What is happening to the pin oak trees? In many areas of Ohio, the pin oak leaves look very brown due to damage caused by scarlet oak sawfly.
The scarlet oak sawfly is a native insect and is one of several in this genus that are commonly found in the eastern half of North America.
Pin oak and scarlet oak are the most preferred host, but will feed on a wide range of oaks including red, black, and white oaks.
The three-eighths-inch long, black fly-like adults emerge in mid-May to early June after the oak leaves have fully expanded. The females insert their tiny, oval eggs in rows by slicing through the leaf epidermis.
Upon hatching, the larvae crawl to the leaf undersurface where they begin to feed.
The sawfly larvae will reach a maximum size of about a quarter inch. Their semi-transparent bodies are flattened toward the front and tapered toward the back. The flattened area is trimmed in yellow with the visible gut contents making it appear greenish-black to black.
Gross, right? It gets worse.
The larvae glisten in the sun and appear sluglike. This is due to their interesting habit of covering themselves with their own excrement, which helps them stick to leaves and presumably dissuades predators.
Their general shape and slimy appearance cause this type of sawfly to be called a ''slug sawfly.''
The larvae feed gregariously side by side consuming everything except the veins and upper leaf surface / epidermis. Initially, the upper epidermis has a faded, whitish appearance. Eventually, the epidermis dries out, turns brown, and drops from the leaf leaving behind the veins to produce the skeletonizing symptom associated with this sawfly.
The sawfly spends the winter as inside cocoons in the leaf litter. Development is completed in the spring when the adults emerge.
How can something so little cause so much damage? Well, one reason is that there can be two or three generations of this pest each summer. One generation can occur in 35 to 40 days. Consequently, damage tends to escalate as the season progresses.
Natural enemies normally control insect numbers.
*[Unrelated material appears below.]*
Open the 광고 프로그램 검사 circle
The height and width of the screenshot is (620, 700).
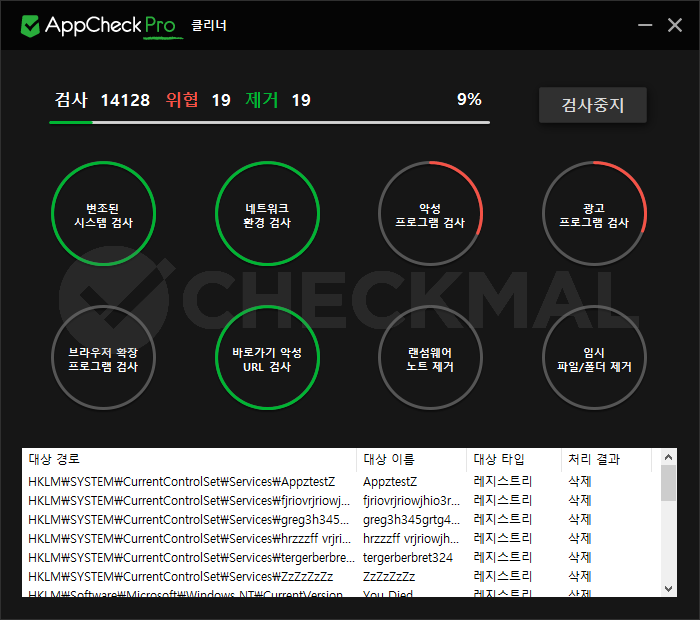click(594, 215)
As with most native forest insect pests, populations can naturally rise and fall dramatically from year-to-year. The good news is that since most of the damage is caused late in the summer, the impact on healthy, established trees is minimal. Small, newly transplanted or stressed trees are most at risk. Repeated defoliation, however, may decrease growth, decrease vigor or kill trees.
Apparently, the scarlet oak sawfly liked the hot, dry weather this summer. Let's hope that the natural predators catch up next year.
Mary Smallsreed is a member of Trumbull County Farm Bureau and grew up on a family dairy farm in northeast Ohio.